Thread: BUG #18773: オートバキュームのリトライ時にreltuplesの値が減少する

I hope this email finds you well. I would like to apologize in advance for any language mistakes, as my English is not very good. However, I will do my best to communicate clearly.

Regarding the report "BUG #18773: オートバキュームのリトライ時にreltuplesの値が減少する" submitted from the email address "antengynnnn536(at)gmail(dot)com", I am writing to inform you that I work at the same company. Since the owner of the mentioned email address is away from work for a while, I will be corresponding on their behalf.

I have already contacted AWS Support for verification regarding this issue.
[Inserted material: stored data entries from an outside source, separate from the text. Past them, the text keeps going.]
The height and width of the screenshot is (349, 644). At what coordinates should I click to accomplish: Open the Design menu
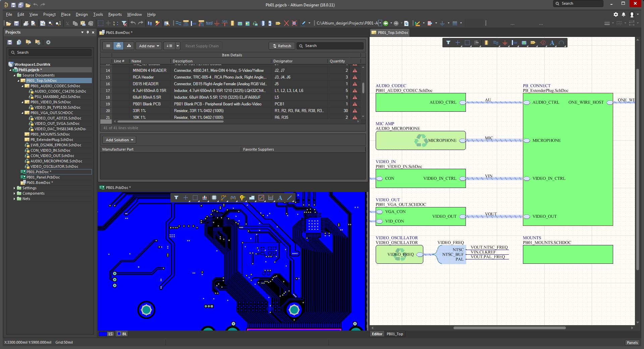(82, 14)
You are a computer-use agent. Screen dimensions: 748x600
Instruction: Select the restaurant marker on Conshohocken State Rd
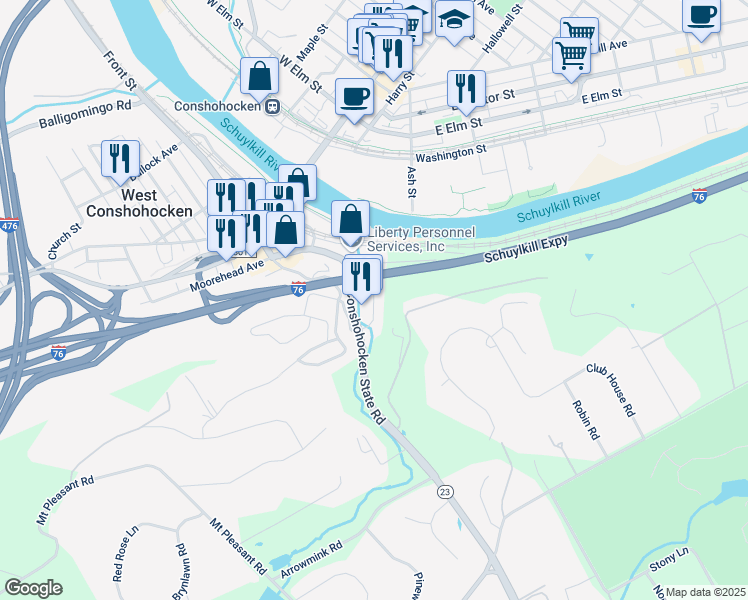pyautogui.click(x=362, y=278)
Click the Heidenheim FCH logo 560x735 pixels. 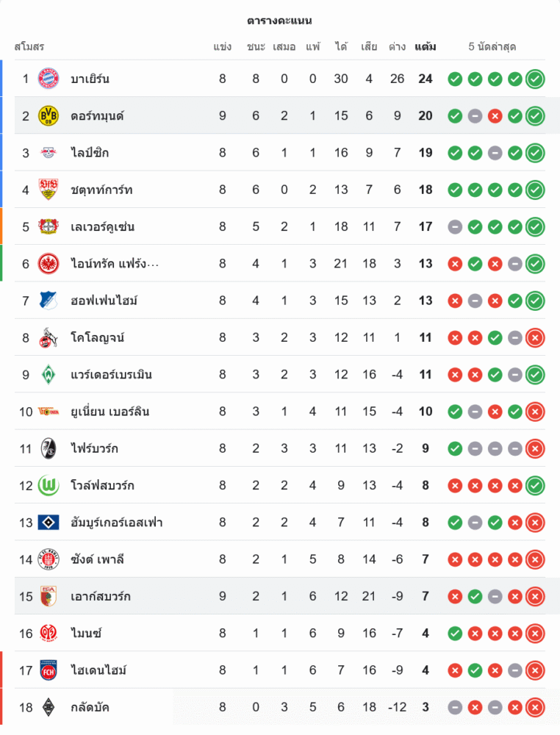click(x=49, y=670)
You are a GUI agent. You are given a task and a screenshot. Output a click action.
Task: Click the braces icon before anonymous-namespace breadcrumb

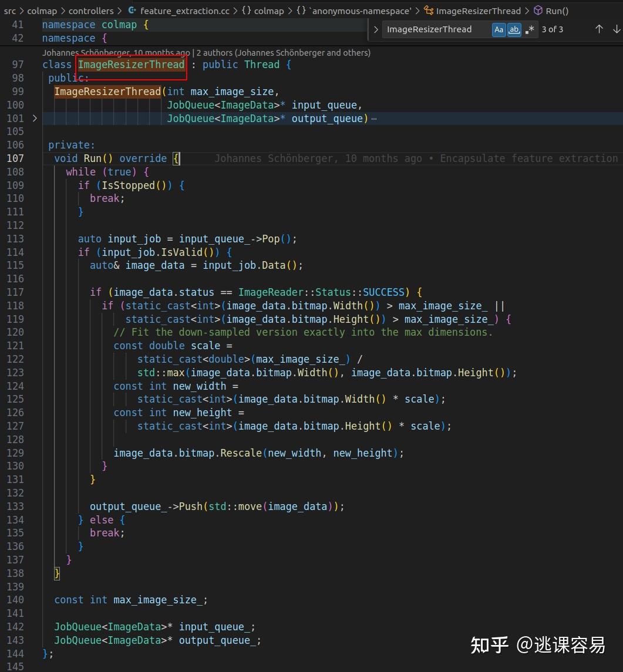tap(299, 11)
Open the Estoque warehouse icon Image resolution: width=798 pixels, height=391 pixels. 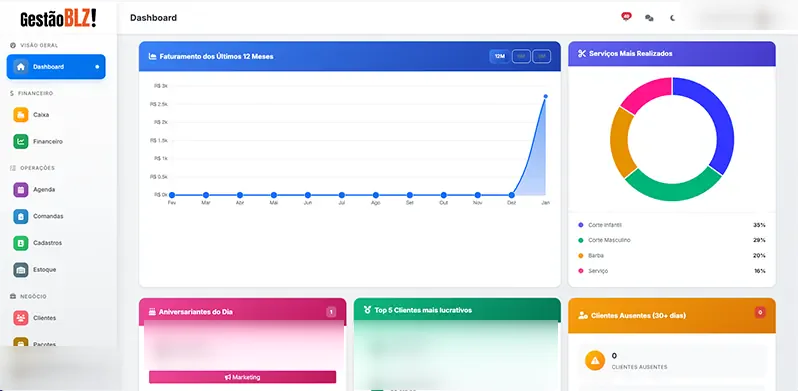[x=21, y=270]
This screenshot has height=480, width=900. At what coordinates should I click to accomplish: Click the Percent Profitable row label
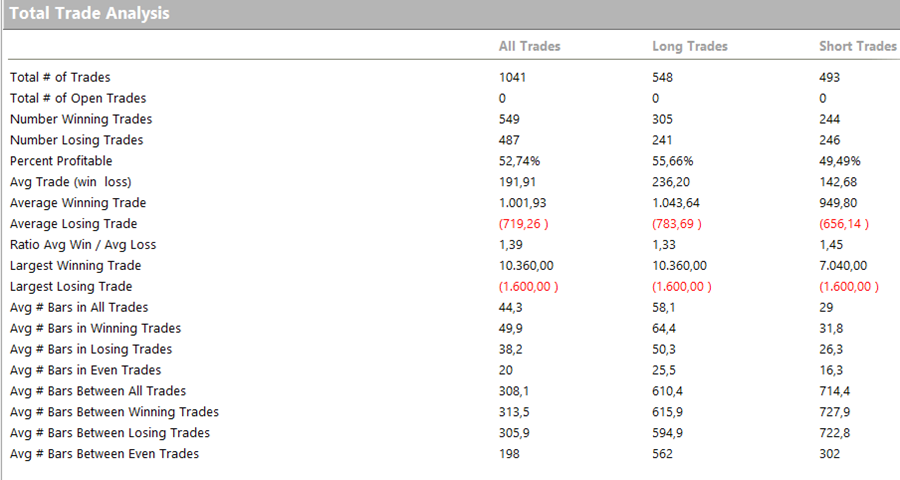click(x=61, y=161)
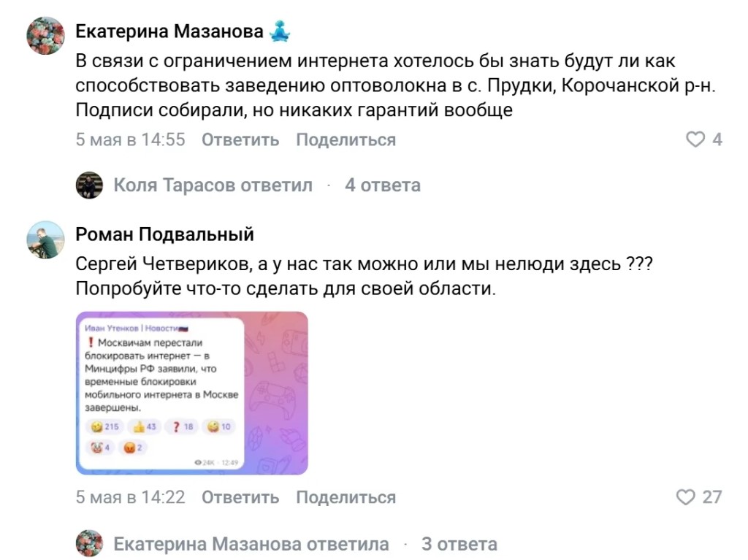748x560 pixels.
Task: Click Ответить under Ekaterina Mazanova's comment
Action: coord(240,139)
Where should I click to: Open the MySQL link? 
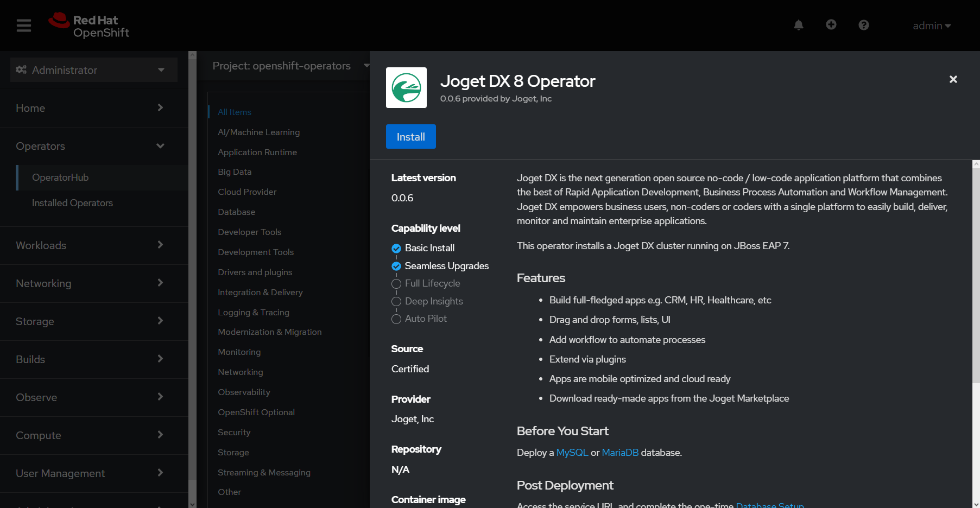click(x=572, y=453)
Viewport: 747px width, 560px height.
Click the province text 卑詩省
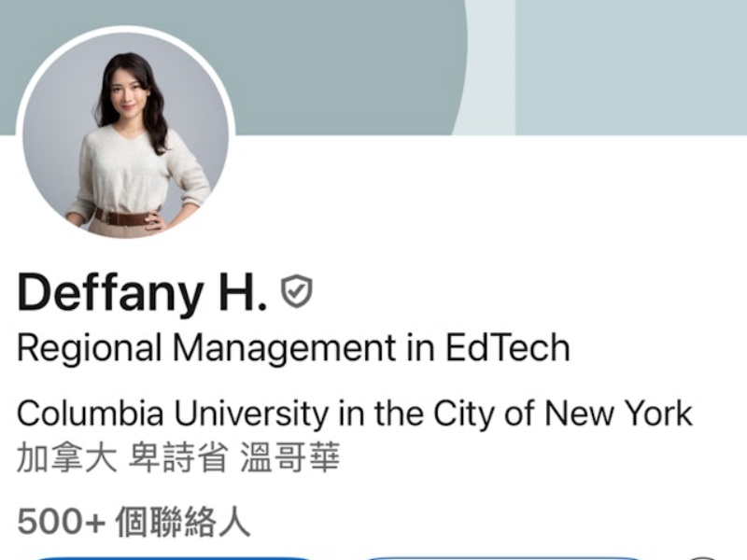[178, 457]
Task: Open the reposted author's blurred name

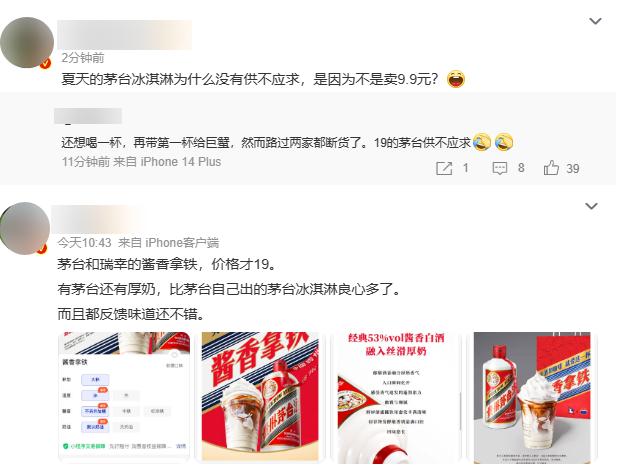Action: pyautogui.click(x=88, y=116)
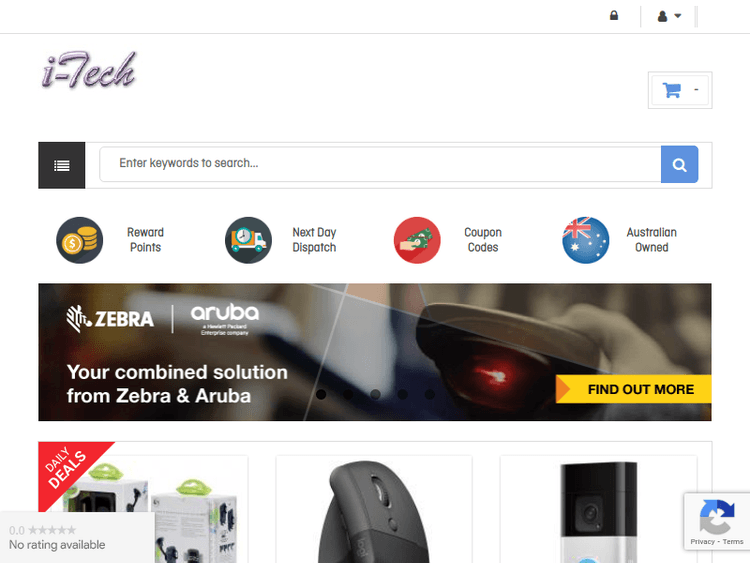
Task: Select the third banner slide dot
Action: coord(375,394)
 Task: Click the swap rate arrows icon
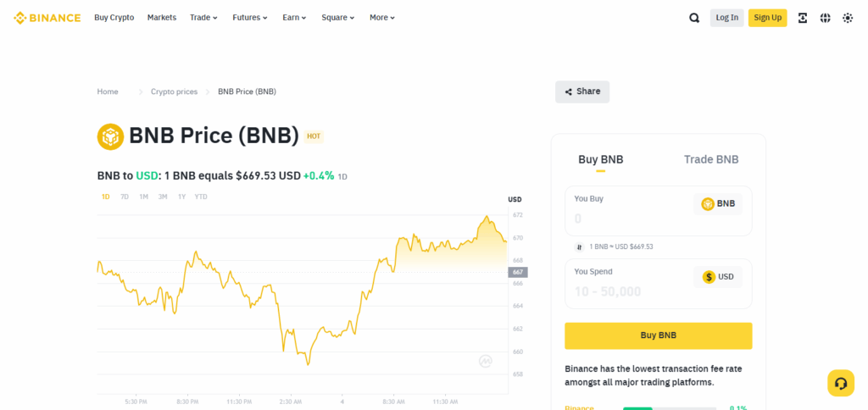click(580, 247)
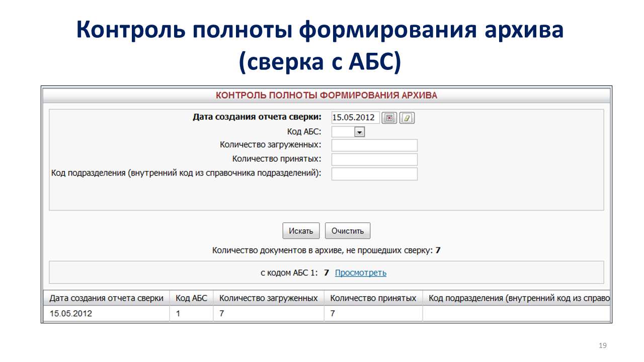This screenshot has width=644, height=362.
Task: Focus the Количество принятых input field
Action: (374, 159)
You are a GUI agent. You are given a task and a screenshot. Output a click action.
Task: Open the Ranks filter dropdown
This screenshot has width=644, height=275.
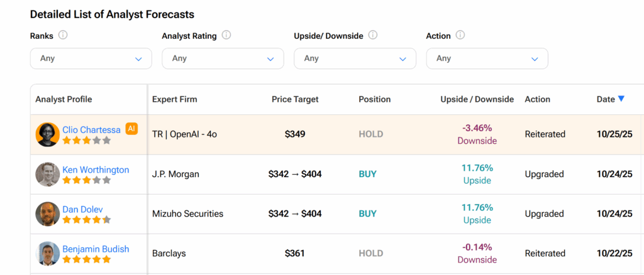pos(91,58)

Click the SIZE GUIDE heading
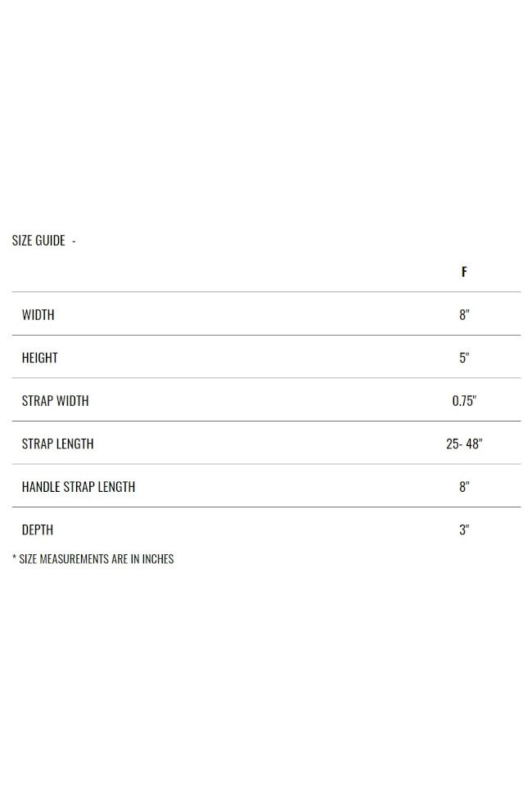pyautogui.click(x=38, y=240)
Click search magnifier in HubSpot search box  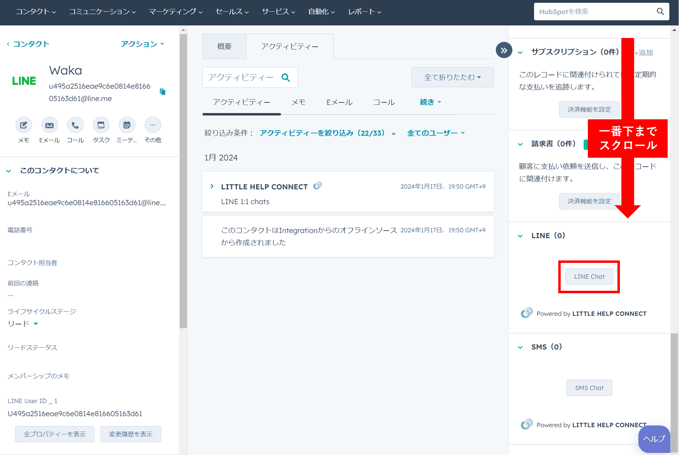point(660,12)
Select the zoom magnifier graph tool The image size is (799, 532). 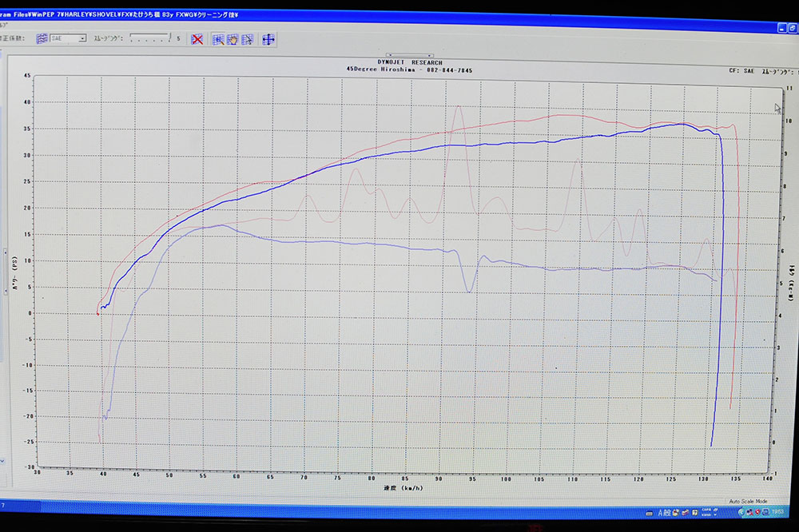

Although the case was escalated to their development department, AWS stated that this behavior is due to a PostgreSQL specification and they would not address it. They recommended contacting PostgreSQL directly.

In our company's environment, we rely heavily on Autovacuum and Autoanalyze for database management due to the high load of executing many SQL queries and managing execution plans. If Autovacuum causes the reltuples value to become inaccurate, it could significantly impact SQL performance, resulting in substantial influence.

Since this issue could also cause unintended SQL delays for other users, we are hoping for an improvement in this area.

Thank you very much for your attention to this matter.

Best regards,


=======================================================================
このE-mailに含まれる情報は、このE-mailの名宛人のみが利用可能な限定された情報です。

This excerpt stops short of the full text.